For a moment Areha’s breath caught in her throat; four A-Wings against an entire squadron of TIE Interceptors. Not only that, but four A-Wings whose pilots were tired from several minutes of intense dogfighting and whose ships sported the weakened shields and battered hulls earned by such intense combat against twelve Interceptors whose ships and pilots were fresh…

At least no one was going to tell her to dial-down her lasers before she shot at these TIEs.

“It’s been a pleasure flying with you,” Areha told Sienn as they rocketed toward the oncoming ships.

“It has not,” Sienn retorted immediately.

“Wh-what?” stammered Areha, caught so off-guard she almost forgot to cycle her lasers as they reached maximum range, but the other woman was still speaking:

“I hardly know you. And you aren’t annoyed by me yet. Every wingman I’ve ever had has told me I’m annoying. I refuse to break my streak.”

Areha managed a laugh. “Well,” she said, “then I guess I’ll have to hang around you long enough to get irritated, is that it?”

“You’d better,” said Sienn.

Areha smiled grimly. “All right,” she said. The bleep of a targeting lock sounded in her ears and she pulled the trigger, sending a concussion missile rocketing off toward a TIE Interceptor. The A-Wings ate up the distance between them and the TIEs so fast that the missile reached its target and exploded almost before she had finished squeezing the trigger. Two other TIEs dodged the missiles fired at them, which exploded against the Star Destroyer behind them. The imposing gray craft showed evidence of battle damage—craters where turbolasers had once been, black carbon scoring on its gray hull, gouts of fire here and there where the hull had been penetrated—but it still advanced at a steady pace, intact and liable to remain so. The Y-Wings were pounding it with everything they had but it wasn’t enough.
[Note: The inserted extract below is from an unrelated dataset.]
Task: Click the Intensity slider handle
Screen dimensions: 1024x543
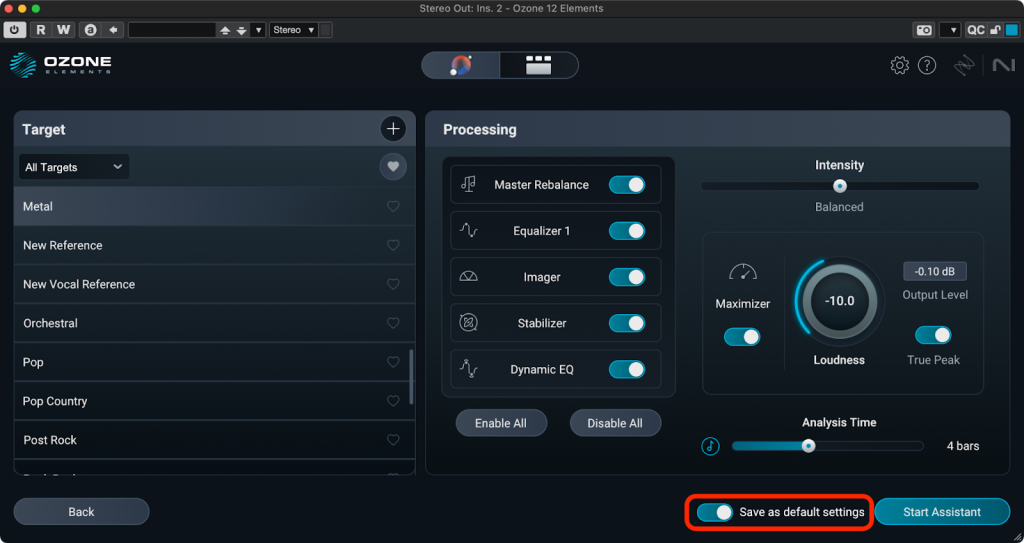Action: tap(840, 186)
Then Areha couldn’t spare any more attention for the Star Destroyer because she had reached the Interceptors. She juked and rolled and spiraled, trying to get a laser lock on the slightly slower but more maneuverable ships. Something—friend or enemy, she didn’t know—exploded close enough to her to rock her ship. She overcorrected, cursed herself, and pulled out of her spin just in time to fly through the expanding cloud of fire and vapor that had moments ago been a TIE; she looked around to see who had vaped the eyeball and saved her from a probably-fatal collision but the TIEs swarming around them were too thick for her to tell. For all she knew, it had fallen to friendly fire. “Thanks,” she said over her commlink to the battle at large, just to be polite.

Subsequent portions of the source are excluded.